The net result is an impoverishment of the city that exacerbates already serious problems such as scarce revenues, poor housing conditions, underemployment, indigence, and crime.

"We are seeing people with higher incomes and higher educational levels moving to other states or even other countries, while people with few resources and very low education levels continue coming in," says Pablo de Anda Mrquez, a city assemblyman on the Urban Development Commission. "This gives us the black-market economy, the proliferation of street vendors and carwashers we see, but it's also part of the higher crime rate."

According to Mexico's National Statistics Institute, 586,000 residents left the city between 1987 and 1992. During the same period, 404,000 new residents arrived, largely from such poor rural states as Guerrero, Oaxaca, and Hidalgo.

Like what hit US cities after WWII

The demographic shift is not unlike what hit American cities in the post-World War II era, when white, middle-class families abandoned the cities for the suburbs. At the same time cities like Chicago, Detroit, and Los Angeles were also magnets for waves of poor rural Americans.

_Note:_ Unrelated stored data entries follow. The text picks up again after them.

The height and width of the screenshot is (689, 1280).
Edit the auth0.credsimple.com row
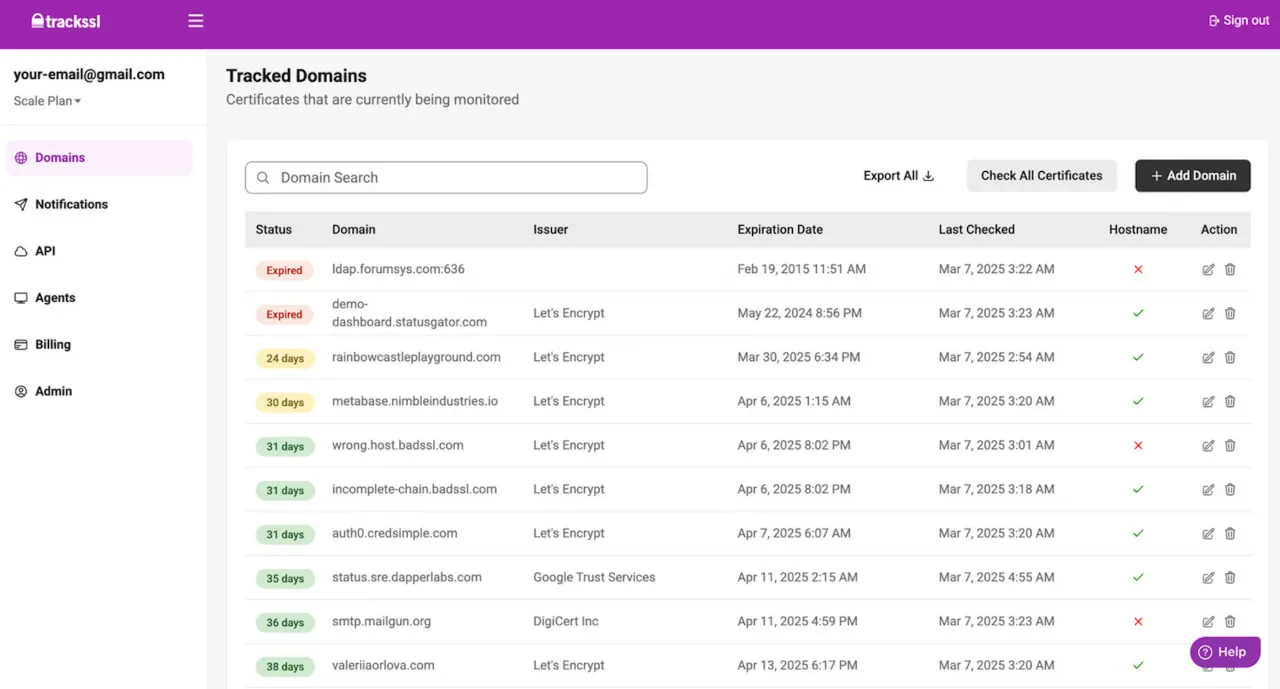click(1208, 534)
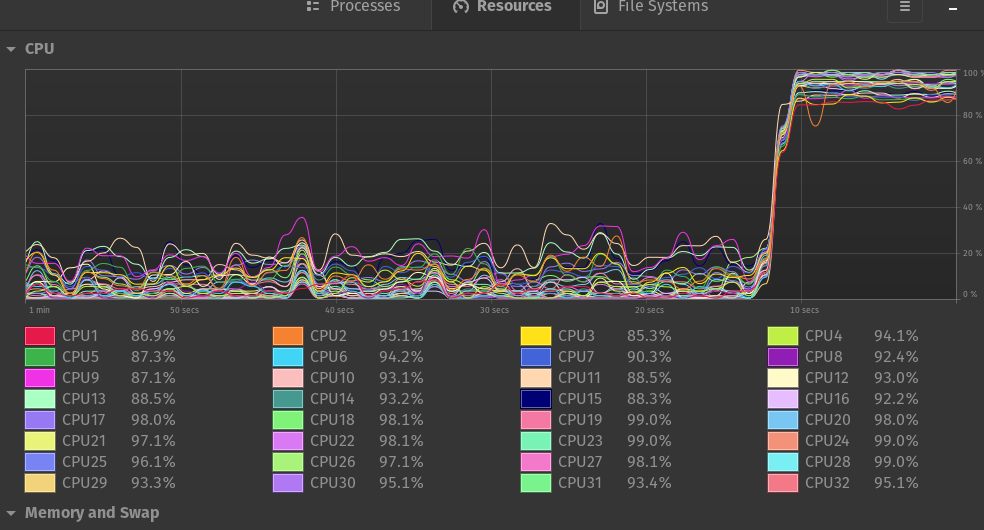Image resolution: width=984 pixels, height=530 pixels.
Task: Pick a new color for CPU4
Action: 782,336

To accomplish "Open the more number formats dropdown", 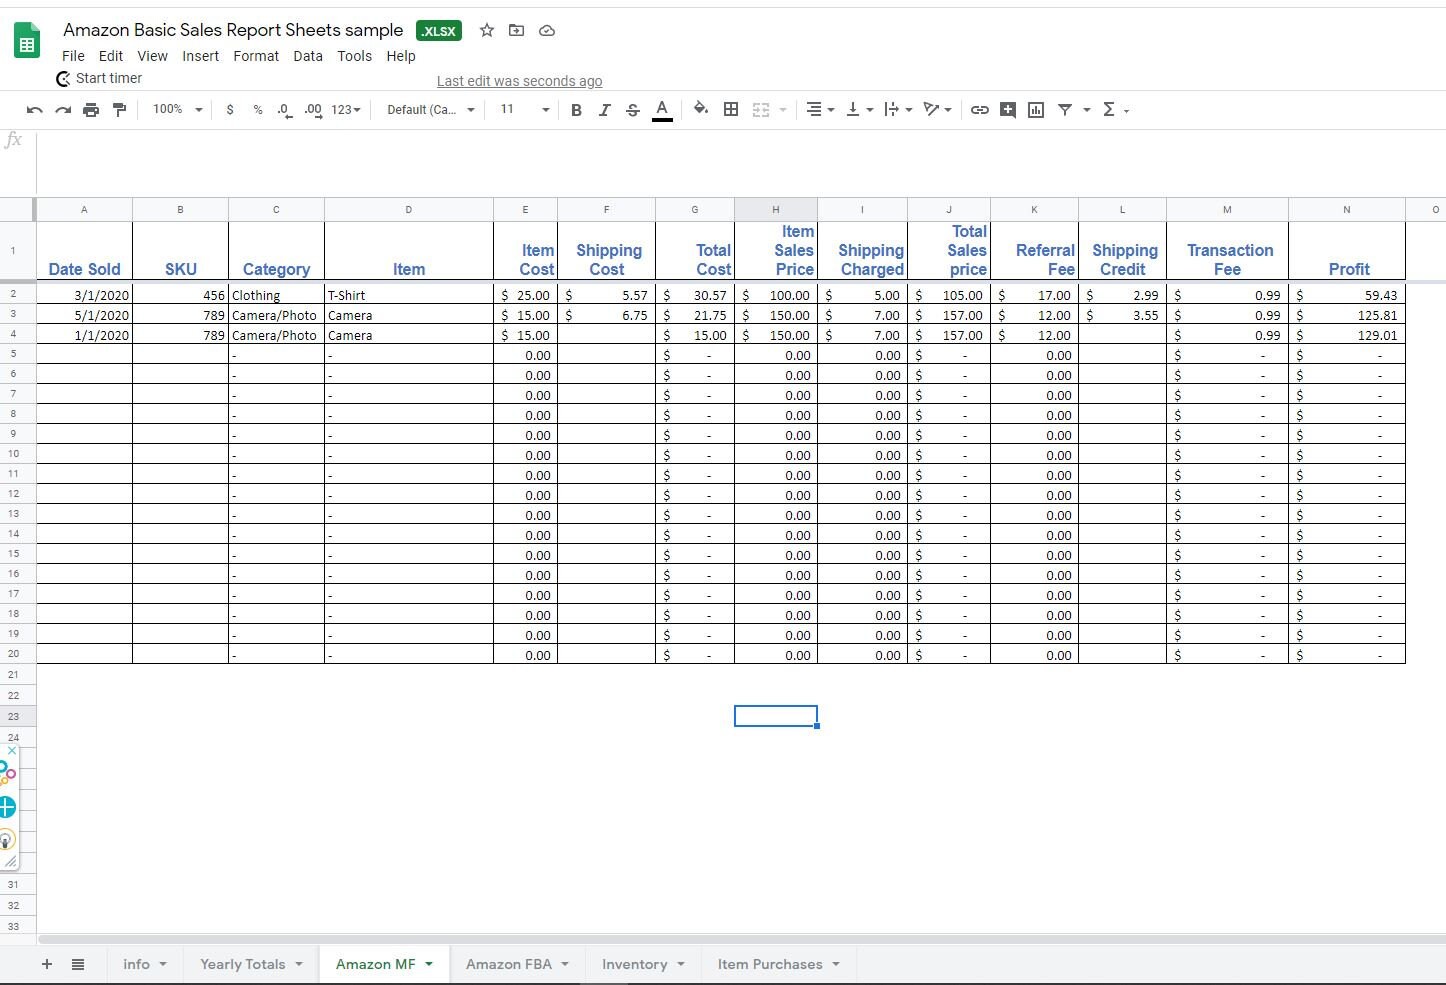I will 345,110.
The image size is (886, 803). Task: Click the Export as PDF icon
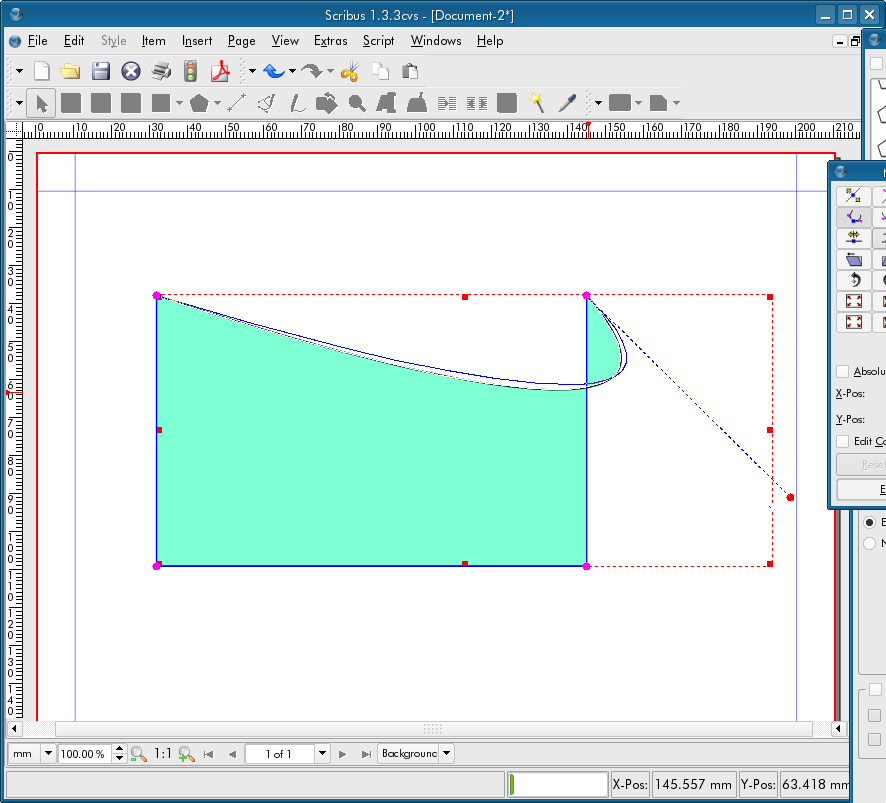coord(220,71)
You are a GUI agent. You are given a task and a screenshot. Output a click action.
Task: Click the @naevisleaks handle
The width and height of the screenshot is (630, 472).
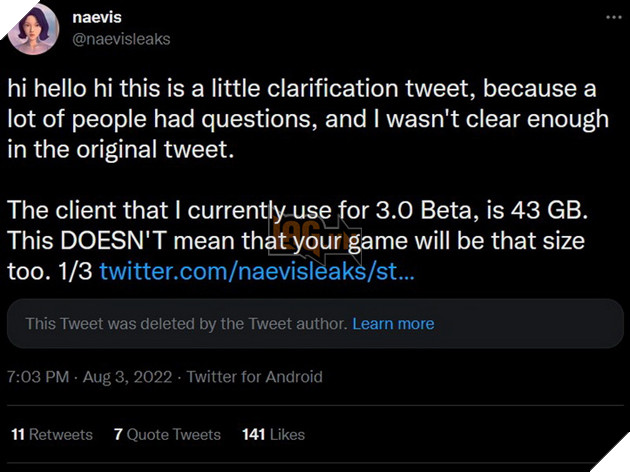122,40
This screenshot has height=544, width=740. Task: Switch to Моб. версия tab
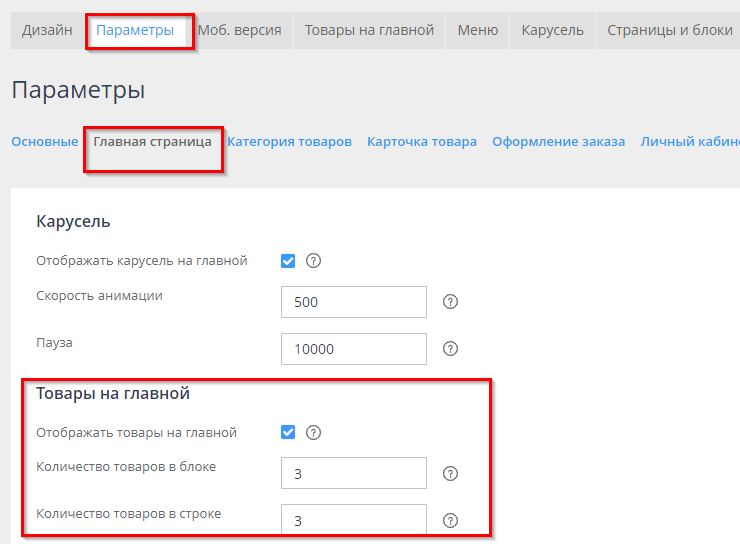coord(239,30)
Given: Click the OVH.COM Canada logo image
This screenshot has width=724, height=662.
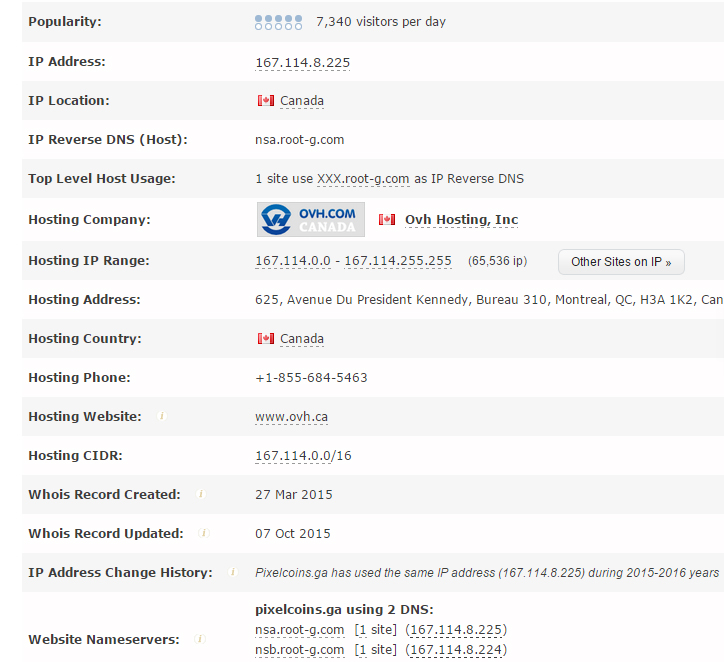Looking at the screenshot, I should [311, 219].
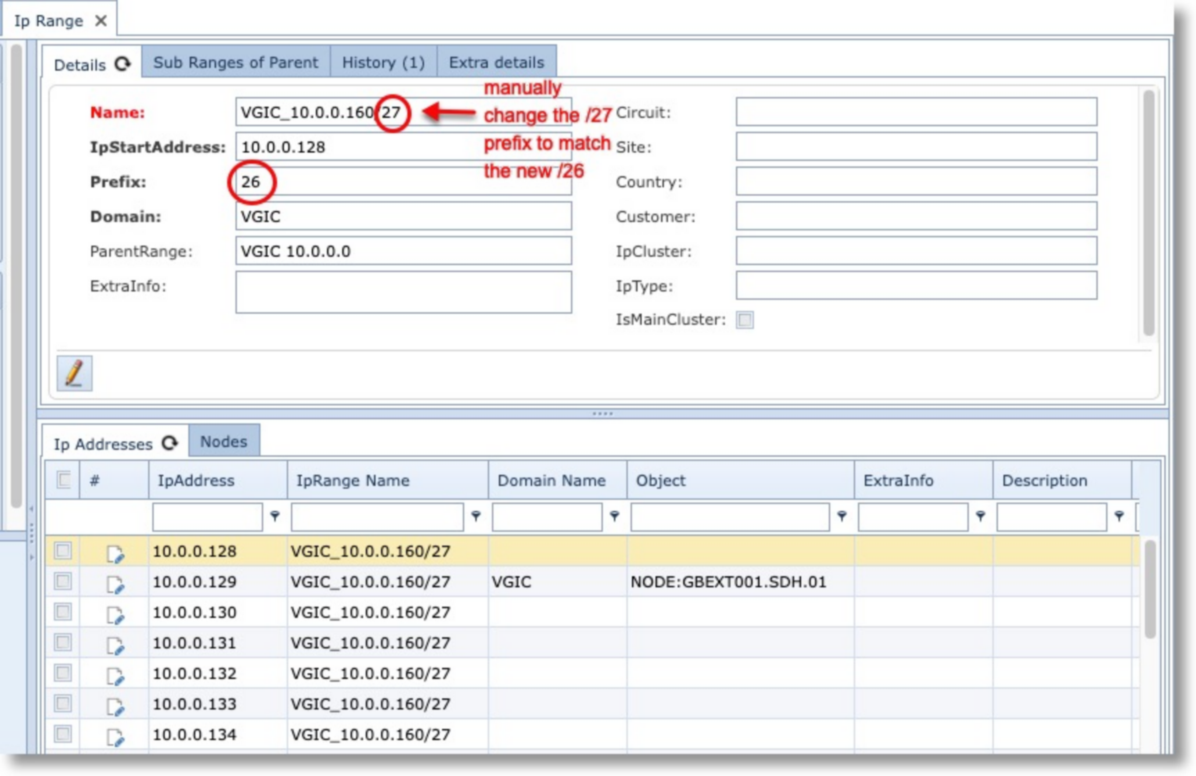Screen dimensions: 1196x776
Task: Open the History (1) tab
Action: [x=383, y=62]
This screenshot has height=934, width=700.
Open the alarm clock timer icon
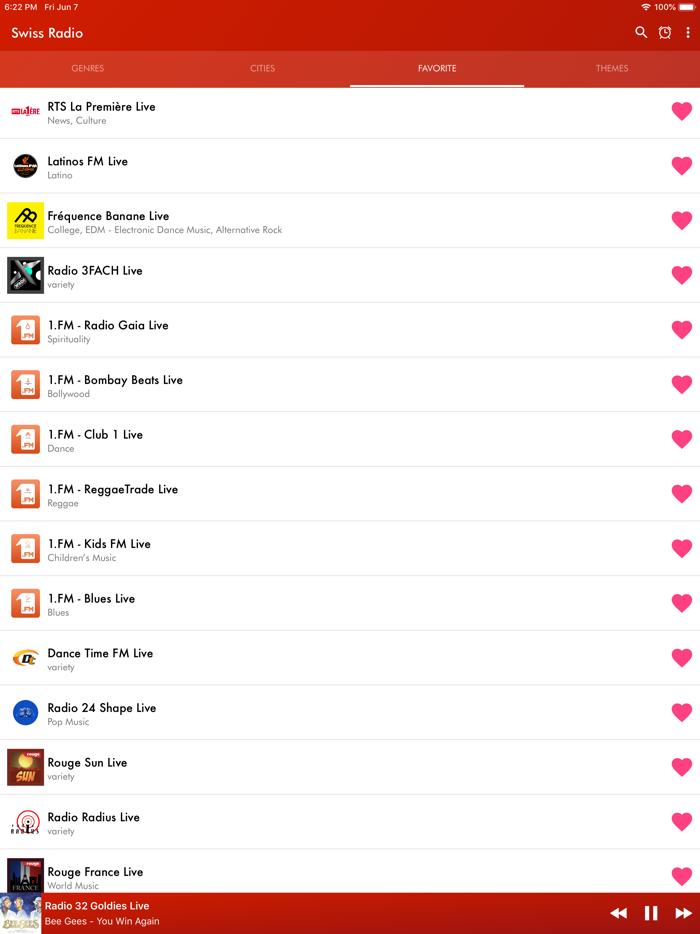(x=665, y=32)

The difference is that those workers had labor-hungry factories to go to for work. But, like most other large cities, Mexico City in the 1990s has been losing jobs in the labor-intensive sectors where rural migrants might once have found employment. Now a former subsistence farmer from Chiapas is more likely to end up selling trinkets on Mexico City's streets.

"The loss of industrial jobs was particularly sharp in the 1980s, and it has continued since then," says Gustavo Garza, an urbanologist at Mexico City's Colegio de Mexico, a graduate research center. Average family income in Mexico City, which in 1989 was 70 percent higher than the national average, was down to 30 percent higher in 1996. "That explains why you have people leaving this city."

Dr. Garza says more "subjective" reasons for abandoning the city - pollution, crime, the search for a better quality of life - are options only for residents whose economic level won't be affected by a move.

Liliana Espinosa agrees. With a nice house, a full-time maid, and a van to ferry the kids in, she nevertheless is busy working on a move out of the city in July.

"I realize we can make this change because of our economic level," she says. "People who aren't so fortunate have to resign themselves to coping with it."

Despite what some dub "professional flight," urbanologist Garza says Mexico City will recover its attractiveness as it completes a transition to a service economy. Noting such cities as New York, London, and Paris "are growing and prospering again," Garza says: "We'll see a return to this city as the same trends take hold."

Models for change

While Mexico City's share of the country's industrial sector is now down to 29 percent, he says, the capital's share of Mexico's high-end services is 60 percent.

Assemblyman de Anda says there are steps the city can take to remain "livable for professionals," and they aren't all expensive examples from more monied first-world cities. Pointing to some Latin American models, de Anda says Curitiba, Brazil, offers low-cost solutions for roadway and other infrastructure improvements, while Santiago, Chile, offers lessons in a clean, efficient police force.